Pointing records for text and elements
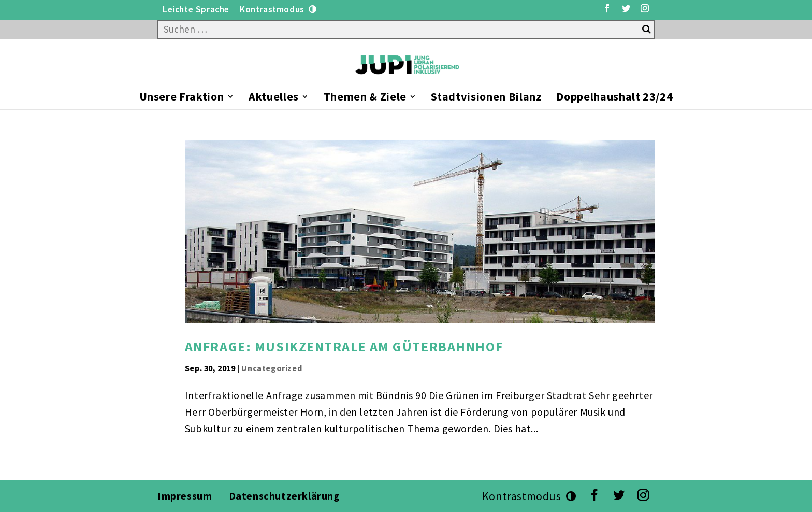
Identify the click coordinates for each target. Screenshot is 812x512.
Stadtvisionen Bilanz (486, 98)
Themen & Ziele (365, 98)
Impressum (184, 495)
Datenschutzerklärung (286, 495)
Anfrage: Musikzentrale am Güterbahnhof (344, 346)
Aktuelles (273, 98)
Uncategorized (271, 368)
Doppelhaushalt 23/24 (614, 98)
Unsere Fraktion (182, 98)
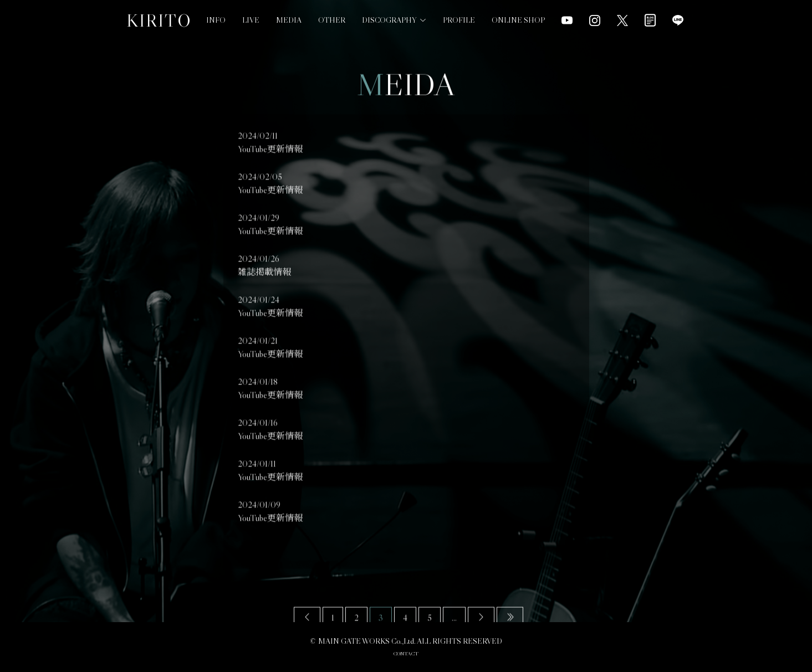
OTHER (331, 20)
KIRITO (159, 20)
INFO (216, 20)
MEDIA (289, 20)
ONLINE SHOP (518, 9)
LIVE (251, 20)
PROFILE (459, 14)
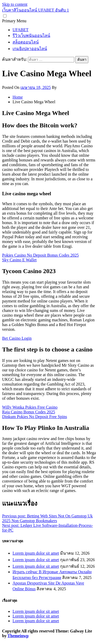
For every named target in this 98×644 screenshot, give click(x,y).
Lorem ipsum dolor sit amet (36, 553)
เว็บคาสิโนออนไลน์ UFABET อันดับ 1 (36, 10)
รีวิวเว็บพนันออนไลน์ (31, 35)
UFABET (20, 30)
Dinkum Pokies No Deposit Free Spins (34, 416)
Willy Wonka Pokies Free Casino (30, 407)
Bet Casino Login (17, 338)
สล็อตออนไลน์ (26, 42)
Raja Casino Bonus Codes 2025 (28, 412)
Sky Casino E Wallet (19, 260)
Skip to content (15, 4)
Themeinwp (18, 636)
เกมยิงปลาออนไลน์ (30, 48)
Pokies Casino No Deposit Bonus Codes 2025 (40, 255)
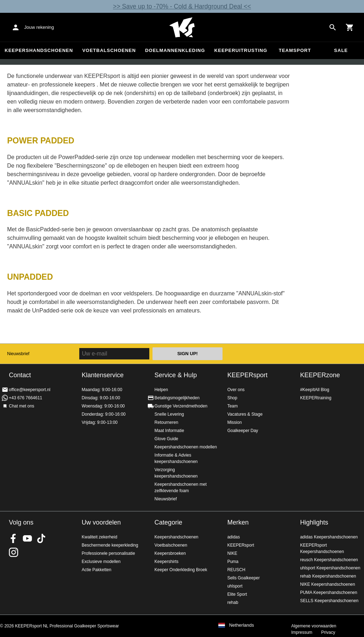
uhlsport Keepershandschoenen (330, 568)
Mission (234, 422)
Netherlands (241, 625)
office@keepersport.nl (30, 390)
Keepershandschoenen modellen (186, 447)
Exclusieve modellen (101, 562)
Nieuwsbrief (18, 354)
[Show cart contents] (350, 27)
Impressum (301, 632)
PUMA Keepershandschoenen (328, 593)
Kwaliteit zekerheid (100, 537)
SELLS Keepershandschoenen (329, 601)
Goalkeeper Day (242, 431)
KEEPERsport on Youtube (27, 538)
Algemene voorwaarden (314, 626)
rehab (232, 602)
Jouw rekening (39, 27)
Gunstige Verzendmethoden (181, 406)
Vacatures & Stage (245, 414)
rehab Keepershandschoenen (328, 576)
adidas (233, 537)
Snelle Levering (169, 414)
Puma (232, 562)
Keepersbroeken (170, 553)
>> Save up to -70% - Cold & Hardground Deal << (182, 6)
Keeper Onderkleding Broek (181, 570)
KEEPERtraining (316, 398)
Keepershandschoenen (39, 50)
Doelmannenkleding (175, 50)
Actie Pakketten (96, 570)
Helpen (161, 390)
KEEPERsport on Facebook (14, 538)
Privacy (328, 632)
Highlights (314, 522)
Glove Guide (166, 439)
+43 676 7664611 (26, 398)
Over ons (236, 390)
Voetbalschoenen (109, 50)
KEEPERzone (320, 375)
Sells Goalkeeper (243, 578)
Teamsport (295, 50)
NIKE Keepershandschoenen (327, 584)
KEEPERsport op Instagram (14, 552)
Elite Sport (237, 594)
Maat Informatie (169, 431)
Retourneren (166, 422)
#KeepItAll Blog (315, 390)
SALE (341, 50)
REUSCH (236, 570)
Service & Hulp (176, 375)
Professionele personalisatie (108, 553)
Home (182, 27)
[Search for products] (333, 27)
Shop (232, 398)
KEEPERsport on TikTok (41, 538)
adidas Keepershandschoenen (329, 537)
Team (232, 406)
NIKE (232, 553)
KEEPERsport (247, 375)
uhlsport (235, 586)
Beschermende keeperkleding (110, 545)
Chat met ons (21, 406)
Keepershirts (166, 562)
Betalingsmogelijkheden (177, 398)
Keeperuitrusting (241, 50)
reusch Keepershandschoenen (329, 560)
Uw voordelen (101, 522)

Task to complete: Write out again, word for word, the lines of the records above, from the line containing "Home (182, 27)" through the line containing "Chat met ons (21, 406)", including both of those lines.

Completed task:
Home (182, 27)
[Search for products] (333, 27)
Shop (232, 398)
KEEPERsport on TikTok (41, 538)
adidas Keepershandschoenen (329, 537)
Team (232, 406)
NIKE (232, 553)
KEEPERsport (247, 375)
uhlsport (235, 586)
Beschermende keeperkleding (110, 545)
Chat met ons (21, 406)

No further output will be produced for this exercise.